6 of 372 comments (clear)

  1. Not much there. by spongman · · Score: 5, Informative

    A few quotes and the standard journalist rambling. It might be appropriate on this day to find out/brush up on how they work.

  2. air conditioning is ancient. by Artifex · · Score: 3, Informative

    You are correct. Various types of air cooling and conditioning have been in use for thousands of years. Here is a brief list of some of the types of air conditioning methods used in the history of Texas for the last few hundred years. It is worth noting that many large buildings still use the ice-chiller system to cool air, and it's being used in new construction, as well. "Refrigerated air" is simply not terribly efficient in large spaces.

    --
    Get off my launchpad!
  3. Re:lower temperature inside - crash course in A/C by Anonymous Coward · · Score: 1, Informative
    In the end, it's all equal.

    Sorry, you didn't pass your thermodynamics test...

    In order to move heat from a colder temperature to a higher one (which doesn't happen spontaneously due to the second law of thermodynamics) we need work. If you say it's all equal, I guess you never seen a fridge? It is one of the biggest electricity users in a normal house.

    Electricity in heat pumps (the technical term for fridges and such) drives a motor that drives a compressor. The compressor moves around a special substance that evaporates (endothermic process) in the cooling section and condeses (exothermic process) in the heat outlet (for example those grilles blowing out hot air near buildings).

    The amount of electricity (or actually work) needed to drive the compressor is substantial, one third to half of the heat energy being pumped away.

  4. John Gorrie and Apalachicola- the REAL inventor by pkeck · · Score: 3, Informative

    I remember from visiting Apalachicola, Florida, that they have a sign proclaiming to be the birthplace of air conditioning. Google it and see. Here's a decent page: http://fcit.coedu.usf.edu/florida/lessons/gorrie/g orrie.htm .

    He had rooms cooled by mechanical refrigeration 50 years before the usurpers in Buffalo! Let the revisionist history be cast down!

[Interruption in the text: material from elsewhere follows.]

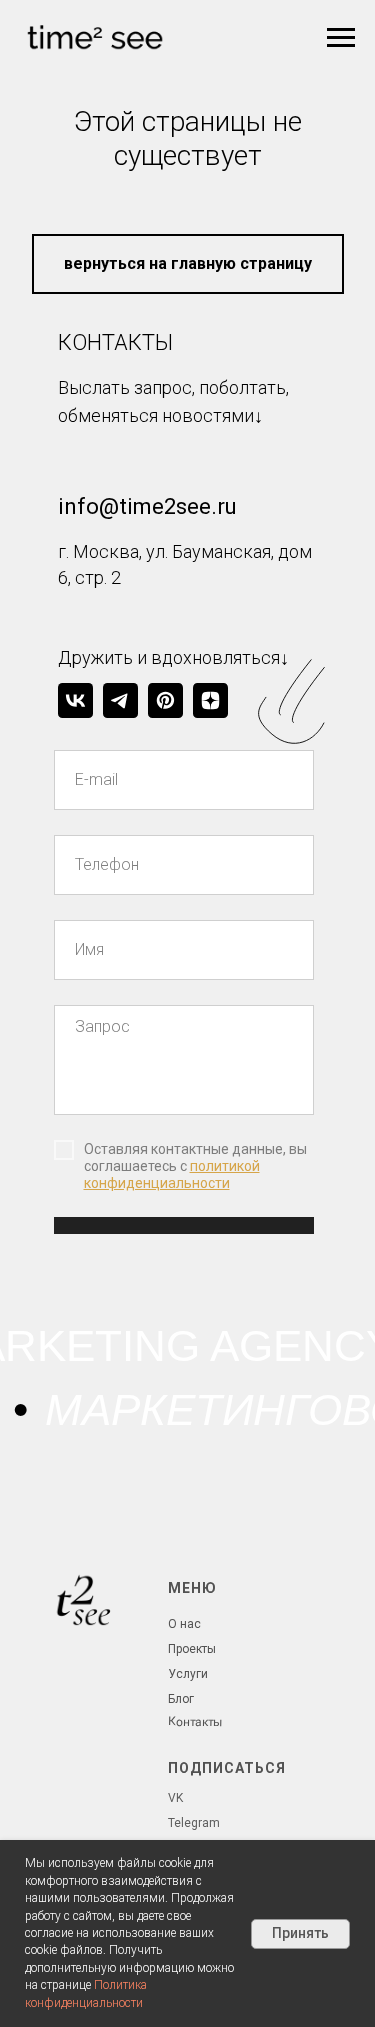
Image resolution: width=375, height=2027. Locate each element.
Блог (181, 1699)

  5. Another Media cockup... by budalite · · Score: 2, Informative

    Actually, the inventor of Air-Conditioning was a doctor in Florida back in 1830's, who wanted to prevent his patients form breathing of swamp gas, which he thought was the cause of malaria. Dr. John Gorrie , "a doctor at the U.S. Marine Hospital in Apalachicola in the 1830s who was looking for a way to lower the fevers of malaria patients, is credited as the inventor of air conditioning -- and his legacy has changed life in Florida and just about everywhere else in America. (I remembered this from watching the ole BBC show, "Connections".) Gorrie started experimenting with cooling air in the 1830s, when he hung buckets of ice from the ceiling and forced air over them, according to Raymond Arsenault, a history professor at the University of South Florida who has studied air conditioning's impact on the South. Later he used a steam-driven compressor to cool air, which led to the first patent for an ice-making machine in 1851." Cool, huh?

    "I used to have a problem with multiple personalities, but now we're fine."

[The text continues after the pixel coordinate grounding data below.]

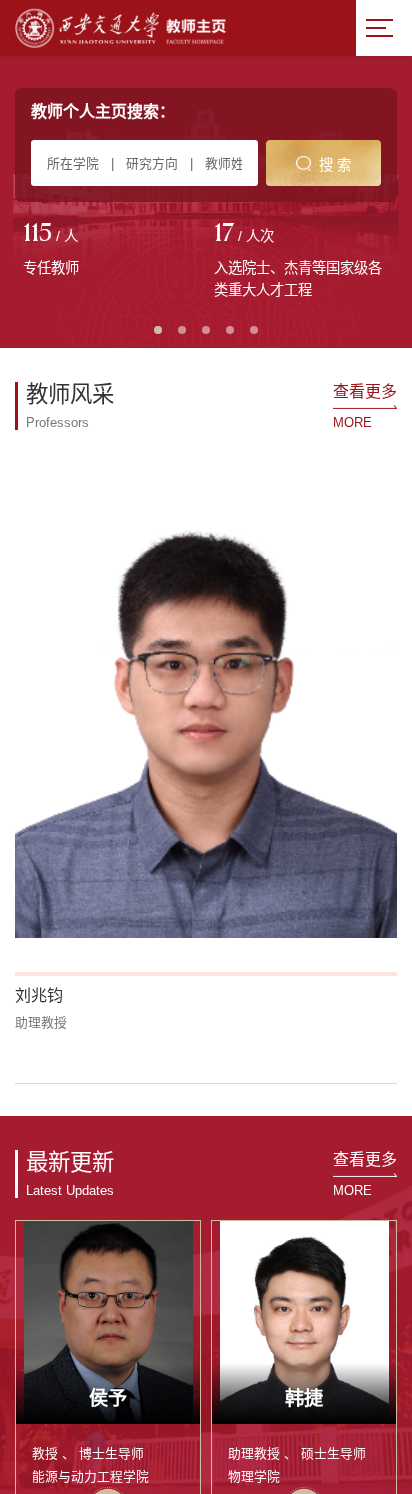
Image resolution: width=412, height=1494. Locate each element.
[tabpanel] (110, 251)
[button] (27, 820)
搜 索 (335, 165)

  6. Re:read this the other day... by markmoss · · Score: 2, Informative

    I would say "a few", not "many". The vast bulk of their production was smaller boats for blockading Britain.

    This was damned fortunate for the US after Pearl Harbor. All the coastal shipping was completely unprotected, and it took several months before antisub patrols became sufficiently effective - long enough for a sub to cross the Atlantic, use up all its torpedos, go home to get more, and come back. But the Germans didn't have enough subs capable of making the trip, or many "tanker" subs to resupply the little boats, so the number of sinkings was limited. The panic and the disruption caused by keeping ships in port were pretty bad, though.

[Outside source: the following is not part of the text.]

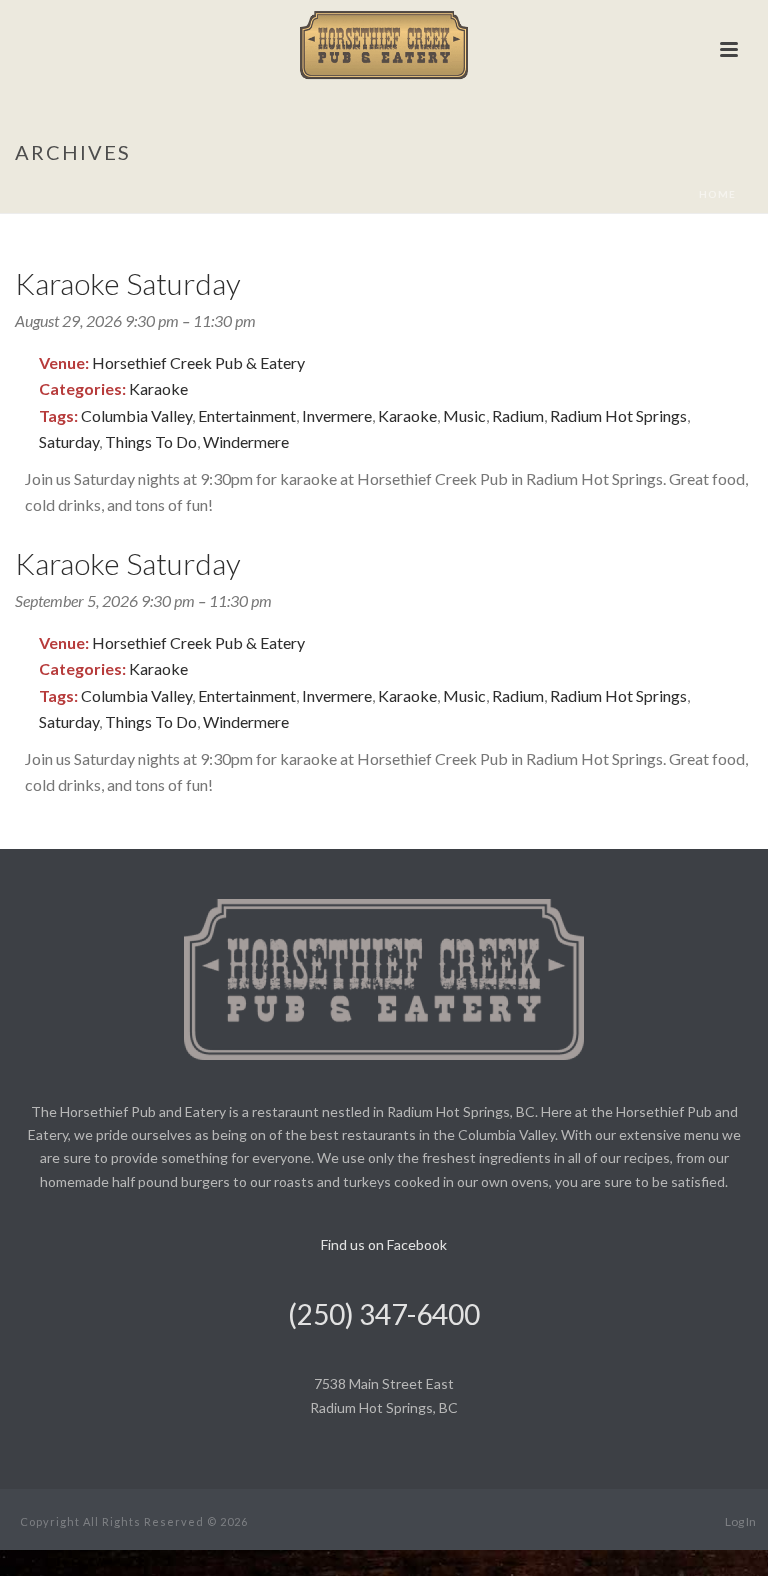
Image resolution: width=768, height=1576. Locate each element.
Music (464, 415)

    OTOH, the strictly temporary spot shortages of petroleum caused by tankers being sunk or kept in port became an excuse for the government to severely ration gasoline. This doesn't seem to have been necessary in the US during most of the war from the viewpoint of total available supplies versus consumption, but it helped get the civilian population into making sacrifices for the war effort, and it conserved a lot of irreplaceable tire rubber.